WE MET THE BABY KING (Luke 2: 8-20)

It was a cold and starry night. Several of us huddled together for shelter and safety. We were shepherds. We guarded our flocks by night from larger animals like wolves and lions. It was a proud profession. Our great King David was a shepherd. From him we learned that it was dangerous to watch sheep alone. We were not as brave as David was when he faced a lion. But several of us deterred lions from attacking our sheep. We also had dogs that assisted us in watching. We felt quite safe and did not expect any diversions.

Our peaceful evening was abruptly interrupted by a vision. Out of nowhere a heavenly figure appeared before us. It was surrounded with lights full of glory – the kind we had never seen nor heard of.
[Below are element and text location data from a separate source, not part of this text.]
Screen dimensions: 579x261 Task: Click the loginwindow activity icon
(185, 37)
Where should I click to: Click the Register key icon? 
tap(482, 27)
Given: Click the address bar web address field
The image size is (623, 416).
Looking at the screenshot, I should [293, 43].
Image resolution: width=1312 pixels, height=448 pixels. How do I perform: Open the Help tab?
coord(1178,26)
We did not have to be told that the being was an angel and that he had to come from the Lord. We became so frightened that we could hardly move. Before we had time to inquire what this was all about, the angel began to encourage us. He said, “Be not afraid. I bring you good news that all of the people will rejoice in. Today, in the town of David, a Savior was born for you. He is the Messiah and Lord. This is the evidence for you: you will find the baby wrapped in swaddling clothes and laying in a manager.”
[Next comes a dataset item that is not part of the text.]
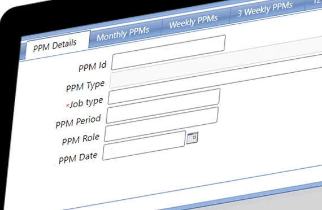Click the 'PPM Role' text label
The image size is (322, 210).
click(81, 139)
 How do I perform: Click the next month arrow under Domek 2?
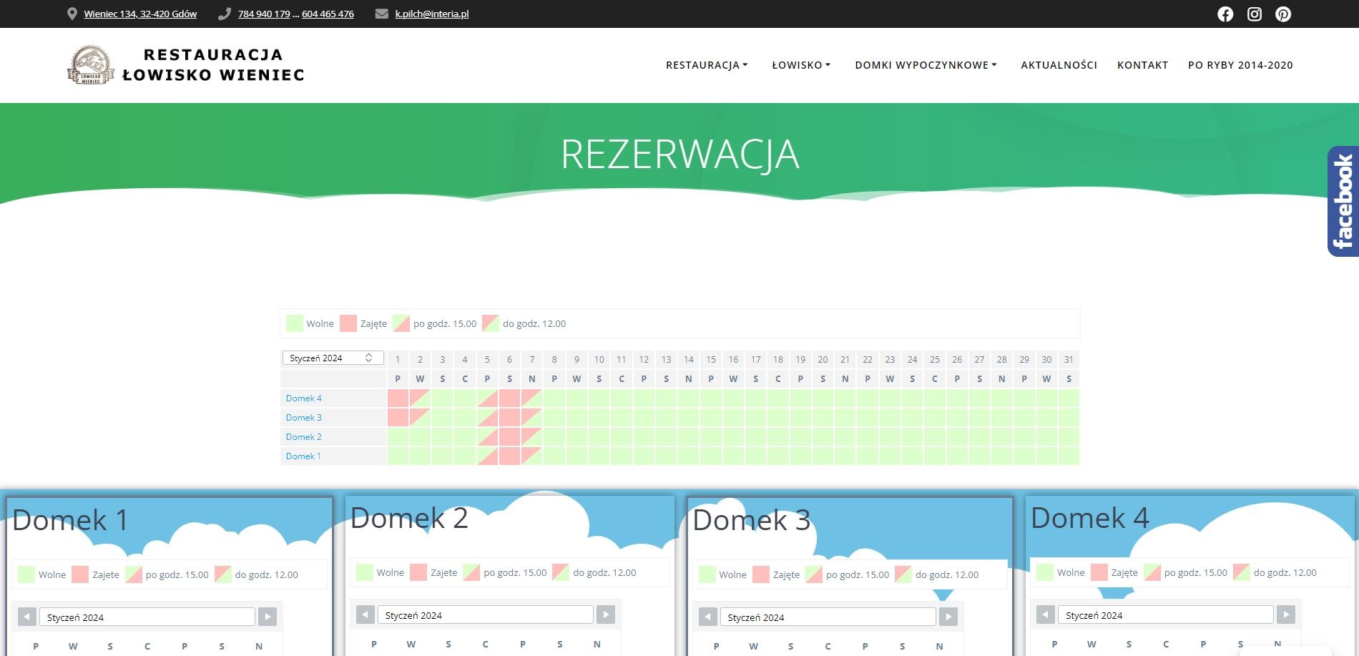[606, 614]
As soon as the angel had finished his announcement, a huge choir comprised of a heavenly host surrounded us and the angel began to direct and lead the choristers in the most glorious praise to God. The song itself was brief, but the repetition made it sound endless. The heavenly choristers repeated three lines in perfect harmony. The words were: “Glory be to God in the Highest! On earth, let there be peace. The Lord has bestowed his favor on man.”
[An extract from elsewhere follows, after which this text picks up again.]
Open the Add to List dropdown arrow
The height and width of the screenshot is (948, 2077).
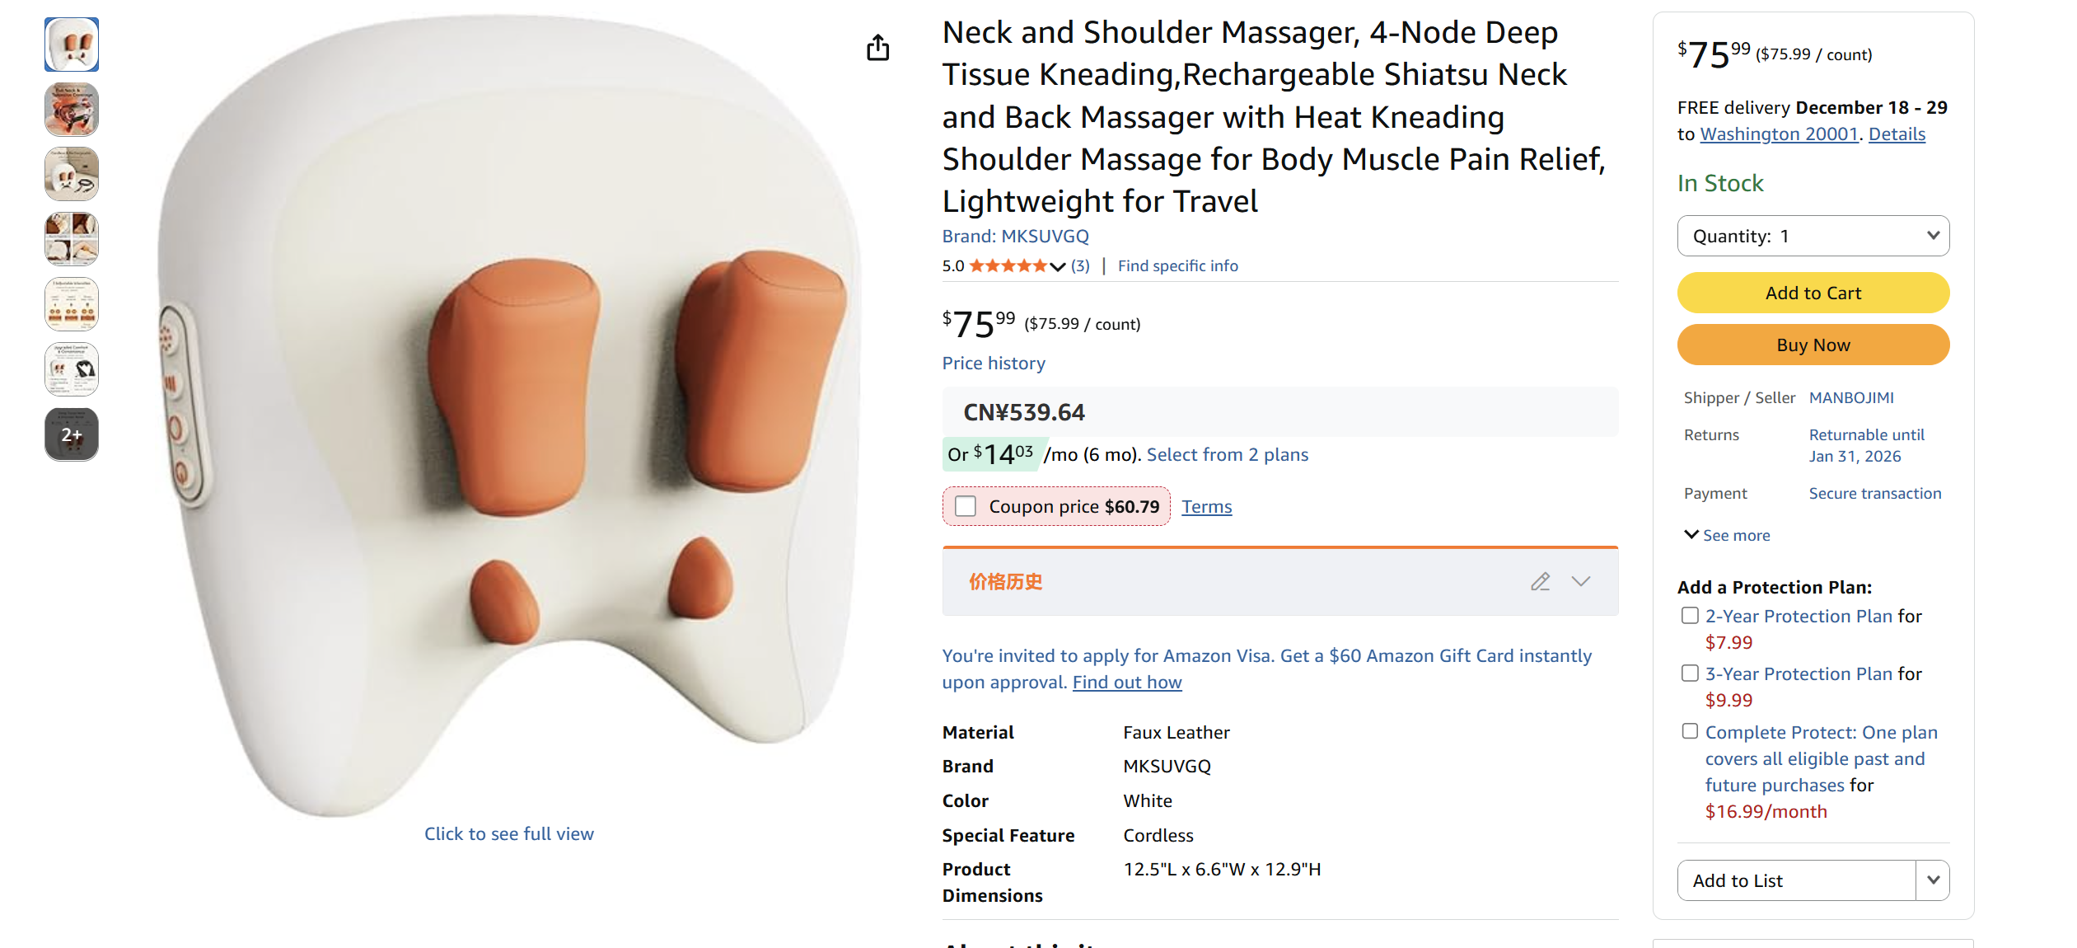(1932, 880)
After the heavenly choir with its director ascended heavenward, we began to ask each other what we should do? One of us suggested that we go to Bethlehem and see for ourselves whether the angel was right? We all agreed. We did not even think of our sheep. We all behaved as if we were in a different world. The message of the angel and the heavenly choir kept on ringing in our ears. Our feet carried us swiftly down into the town of Bethlehem. We had no trouble at all finding the place because it was one of our stables. It was one of our animals that had given up its crib for the Savior of our people. Just as the angel had told us, we found a mother, a father and a tiny “Baby Boy” wrapped in swaddling clothes lying in a crib. Our hearts were filled with excitement and wonder. We began to astound the people with our message; not the parents that seemed to know how special their child was, but those that were already admiring the baby boy. The excitement grew when we told them that angels had told us who the new arrival was. We were the first to proclaim that this “Baby” was the “King of Israel” and that He would redeem His people. It seemed, to us, that those who heard what we were saying were more amazed at us than at our message. After all, we were only shepherds. Why would the Lord announce such an important event to us and not to the learned scholars and Priests of the people? If He had announced it to the leaders first, would they have believed His angel as we did?